- Titolo: Corte di fortezza
- Autore: Mauro Braccioli
- Data:
- Tecnica: Tempera su carta
- Dimensioni: 63 x 81
- Provenienza: ignota
- Inventario: Inv. 471
- Genere: Pittura
- Museo: Galleria Nazionale
- Sezione espositiva: Deposito
Si ignora la provenienza di questo bozzetto. La Guida del Martini (1875, p. 41) lo registra in Pinacoteca e dall’Inventario generale (c. 124) vi risulta conservato da un periodo antecedente il 1875.
Gli inventari della Galleria non forniscono però alcuna informazione circa la provenienza di questo e degli altri due bozzetti del Braccioli (cfr. schede nn. 829 e 830) entrati in Pinacoteca in epoca imprecisata (Pigorini 1887, p. 45; Ricci 1896, p. 359; Quintavalle 1939, p. 300).
Scenografo e pittore di prospettiva, Mauro Braccioli fu avviato agli artifici prospettici da G. Battista Alberoni, discepolo a Bologna di Ferdinando Galli Bibiena nonché continuatore di quella gloriosa tradizione che Ferdinando e il fratello Francesco diffusero nell’Europa delle Corti. La formazione di questo interessante artista, che meriterebbe più ampi approfondimenti e sul quale mi riservo di tornare più ampiamente, si completò nella città felsinea, ove studiò architettura e prospettiva con Vincenzo Mazzi, per perfezionarsi poi con Domenico Zanotti (Arisi 1971, p. 633).

___

» Cosa farai:
a - Riduci a un elenco, per favore, il paragrafo della scheda che inizia con «Scenografo e pittore di prospettiva», conservandone i fatti principali.
b - Prosegui la scheda su «Corte di fortezza» a partire dalla sua ultima frase.

» Record di ricerca degli elementi:
___

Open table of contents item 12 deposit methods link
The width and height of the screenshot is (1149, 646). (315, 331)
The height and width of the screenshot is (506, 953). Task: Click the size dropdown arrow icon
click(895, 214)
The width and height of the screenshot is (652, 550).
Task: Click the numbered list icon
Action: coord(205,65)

___

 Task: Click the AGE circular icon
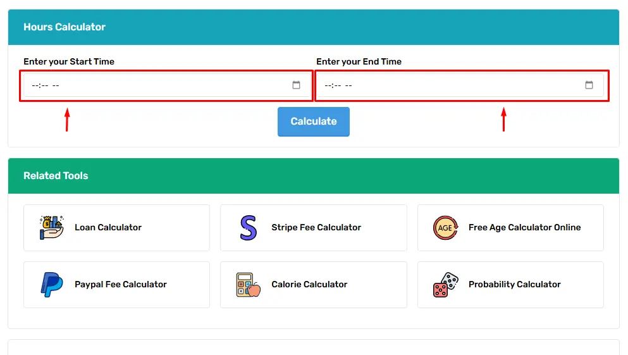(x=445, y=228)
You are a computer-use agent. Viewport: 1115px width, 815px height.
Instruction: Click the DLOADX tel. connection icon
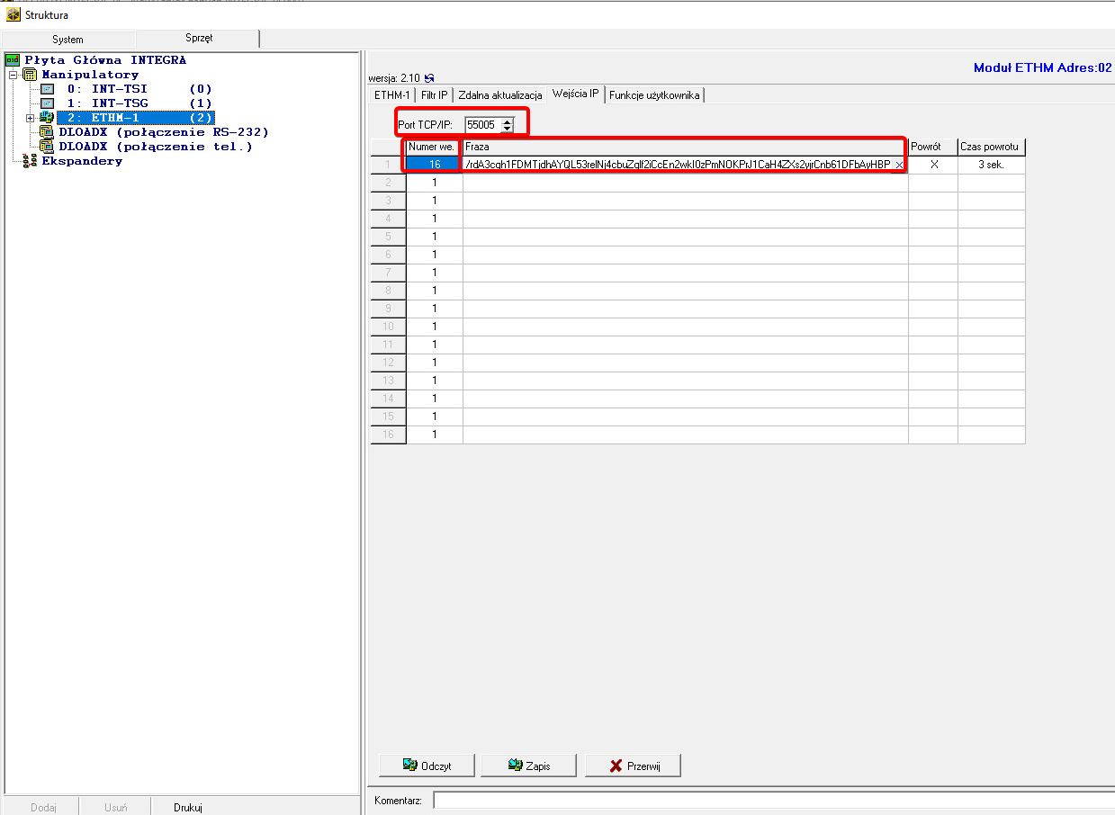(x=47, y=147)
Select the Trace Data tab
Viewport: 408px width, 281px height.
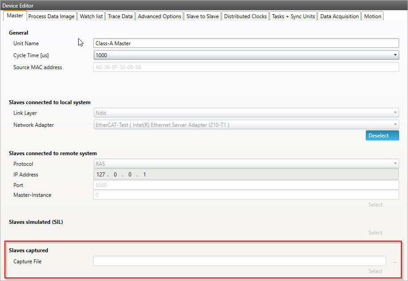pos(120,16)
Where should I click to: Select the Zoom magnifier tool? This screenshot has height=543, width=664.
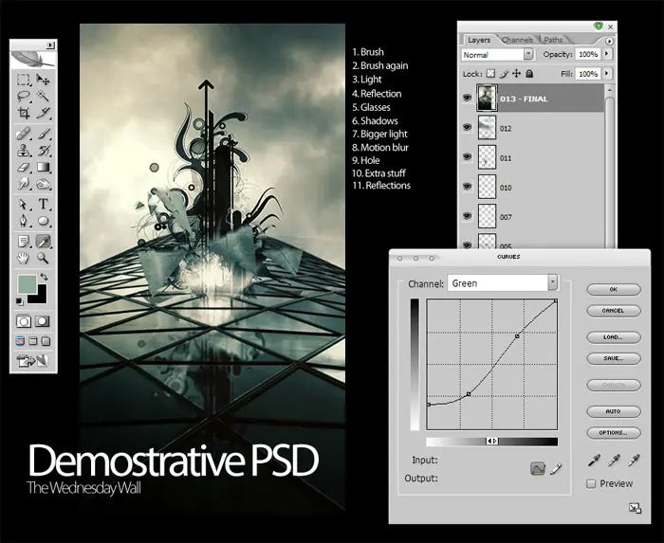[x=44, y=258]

___

» Risposte attese:
a -
- Mauro Braccioli fu scenografo e pittore di prospettiva.
- G. Battista Alberoni lo avviò agli artifici prospettici. Alberoni era stato discepolo a Bologna di Ferdinando Galli Bibiena e continuava la tradizione diffusa da Ferdinando e dal fratello Francesco nell'Europa delle Corti.
- Braccioli completò la sua formazione nella città felsinea, dove studiò architettura e prospettiva con Vincenzo Mazzi.
- In seguito si perfezionò con Domenico Zanotti (Arisi 1971, p. 633).

b -
Vincitore di premi all’Accademia Clementina (1777 e 1779), fu ampiamente attivo in qualità di scenografo per i teatri Zagnoni e Comunale a Bologna, a Ferrara, a Parma, ove sono documentate sue scenografie per il teatro di Corte (1799), a Reggio Emilia (1800, 1801) e al Teatro Municipale di Piacenza (dal 1804). Della sua vasta produzione restano circa 200 bozzetti (Bologna, Accademia di Belle Arti; Firenze, Uffizi; Milano, Museo Teatrale alla Scala e Raccolta Bertarelli), oltre 500 dipinti a olio e a tempera, e numerosissimi acquarelli e stampe (cfr. Mancini 1980). Resta invece ancora da indagare la sua ampia attività di decoratore a Piacenza, all’interno delle numerose residenze che la locale aristocrazia andava rinnovando, sul volgere del ’700, promuovendone l’aggiornamento dell’apparato ornamentale.
Il catalogo della quadreria Roumegous in Parma (1804; ms. 118) registra due quadri su tela del Braccioli, raffiguranti rispettivamente un interno di fonderia di cannoni con portico annesso, e una “fabrica rusticale”, con capanna e vari strumenti di agricoltura.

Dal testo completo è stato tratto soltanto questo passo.